Dennis Bernstein s’est entretenu avec John Pilger, ami proche et soutien de Assange, le 29 mai. L’entretien débuta par la déclaration faite par Bernstein à l’adresse de Pilger au Left Forum (Forum de la Gauche) le weekend dernier à New York sur un plateau consacré à Assange, intitulé « Russia-gate et Wikileaks ».
La Déclaration de Pilger
« Le silence règne parmi de nombreuses personnes qui se considèrent de gauche. Comme toutes les accusations sans fondement se sont effondrées, toutes les calomnies se sont avérées des fabrications par des ennemis politiques, Julian a prouvé comme il avait raison de dénoncer un système qui menace l’humanité. La vidéo Collateral Damage (Dommages collatéraux), les War Logs (chronique) des guerres d’Afghanistan et d’Irak, les révélations sur le Cablegate, le Venezuela et les e-mails de Podesta….voilà seulement quelques-unes des tempêtes de vérités incontestables qui ont déferlé à travers les capitales d’un pouvoir rapace. La fausseté du Russia-gate, la collusion de médias corrompus et la honte d’un système judiciaire qui poursuit les porteurs de la vérité n’ont pas été capable de contenir la vérité intégrale des révélations de WikiLeaks. Ils n’ont pas gagné, pas encore du moins, et n’ont pas détruit l’homme. Seul le silence des honnêtes gens leur permettra de l’emporter. Julian Assange n’a jamais été plus isolé. Il a besoin de votre soutien et de votre voix. C’est maintenant plus que jamais le moment d’exiger justice et liberté d’expression pour Julian. Je vous en remercie. »

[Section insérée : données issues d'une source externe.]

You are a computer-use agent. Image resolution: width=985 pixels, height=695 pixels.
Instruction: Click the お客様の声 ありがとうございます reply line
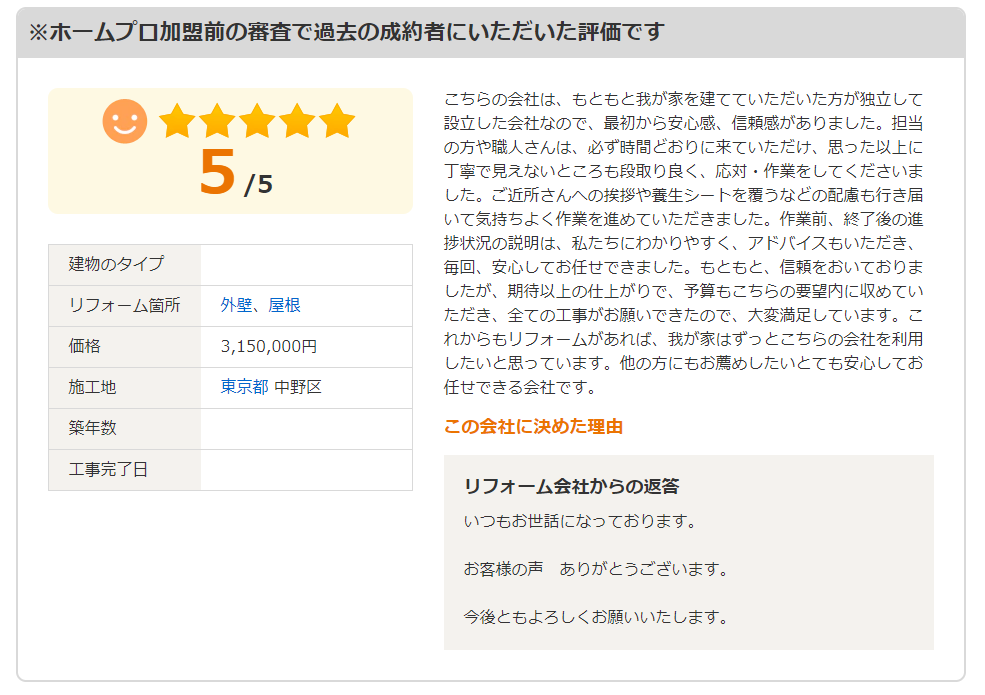point(595,569)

Dennis Bernstein : Nous poursuivons notre discussion du cas de Julian Assange, à présent à l’Ambassade d’Equateur en Grande-Bretagne. John Pilger, c’est formidable de pouvoir parler de nouveau avec toi. Mais c’est une tragédie terrible, John, que la façon dont ils traitent Julian Assange, ce journaliste et éditeur si travailleur sur lequel tant d’autres journalistes ont pu compter dans le passé. On le laisse se débrouiller tout seul.

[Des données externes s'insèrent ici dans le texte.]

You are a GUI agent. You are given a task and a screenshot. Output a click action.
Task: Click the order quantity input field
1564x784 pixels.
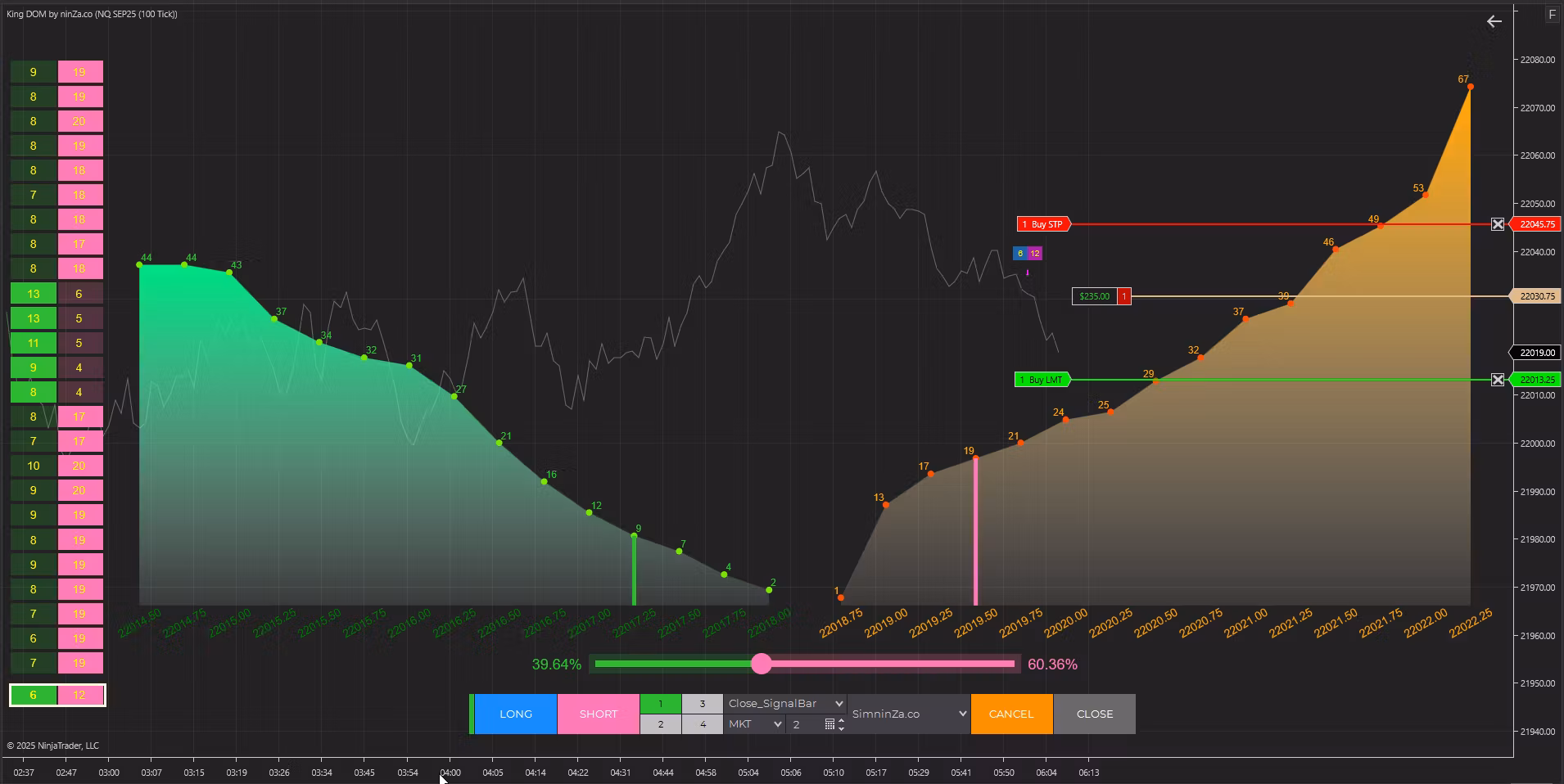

John Pilger : Je n’ai jamais rien vu de tel. Il y a comme un silence insolite autour du cas de Julian Assange. Julian a prouvé qu’il était dans son bon droit de toutes les façons possibles et pourtant il est isolé comme peu de gens le sont de nos jours. Il est coupé des outils mêmes de son métier ; il n’a pas droit à des visites. Récemment de passage à Londres, je n’ai pu le voir, bien que j’aie parlé à des gens qui l’avaient vu. Rafael Correa, l’ancien président équatorien, a dit, il y a peu, qu’il considérait ce que l’on fait endurer à Julian comme de la torture. C’est le gouvernement de Correa qui lui avait accordé un refuge politique, et qui a maintenant été trahi par son successeur, le gouvernement dirigé par Lénine Moreno, qui rampe de nouveau devant les Etats-Unis comme tant l’ont fait avant lui, avec Julian comme pion et victime.
Il devrait être un « Héros de la Constitution »

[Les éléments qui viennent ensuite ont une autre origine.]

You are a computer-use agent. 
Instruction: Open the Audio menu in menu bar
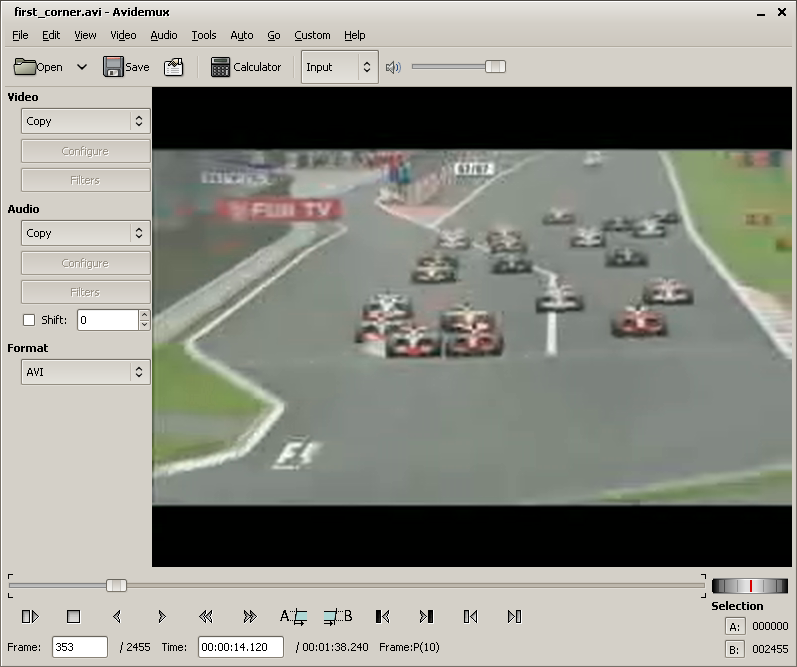click(163, 35)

En fait tout dépend du gouvernement britannique. Bien qu’il soit toujours dans une ambassade étrangère et qu’il possède même la nationalité équatorienne, son droit de sortie de l’ambassade devrait être garanti par le gouvernement britannique. Le Groupe de Travail des Nations Unies sur les Détentions Illégales (United Nations Working Party on Unlawful Detentions) l’a déclaré expressément. Le Royaume Uni a pris part à une enquête qui a déterminé que Julian était un réfugié politique et qu’il avait été l’objet d’une grossière erreur de justice. C’est très bien ce que tu fais, Dennis, car même les médias de gauche demeurent silencieux au sujet de Julian. Les rue en dehors de l’ambassade sont pratiquement vides, alors qu’elles devraient être remplies de gens affirmant leur solidarité. Les principes en cause dans cette affaire sont tout à fait clairs. Le premier s’avère la justice. L’homme a été la victime d’une injustice grossière, à la fois du fait de l’affaire suédoise fabriquée de toutes pièces et parce qu’il doit rester dans l’ambassade et ne peut en sortir sans être arrêté, extradé aux Etats-Unis et finir au cachot. Mais c’est également la liberté d’expression qui est en jeu, ainsi que notre droit à l’information, qui figure dans la Constitution des Etats-Unis. Si la Constitution était prise au sens strict, Julian serait un héros constitutionnel. En fait, d’après ce que je comprends, l’acte d’accusation qu’ils essaient de concocter relève plutôt de l’inculpation pour espionnage ! C’est ridicule. C’est comme cela que je vois la situation, Dennis. Elle n’est certes pas brillante, mais les gens devraient accourir pour la rectifier.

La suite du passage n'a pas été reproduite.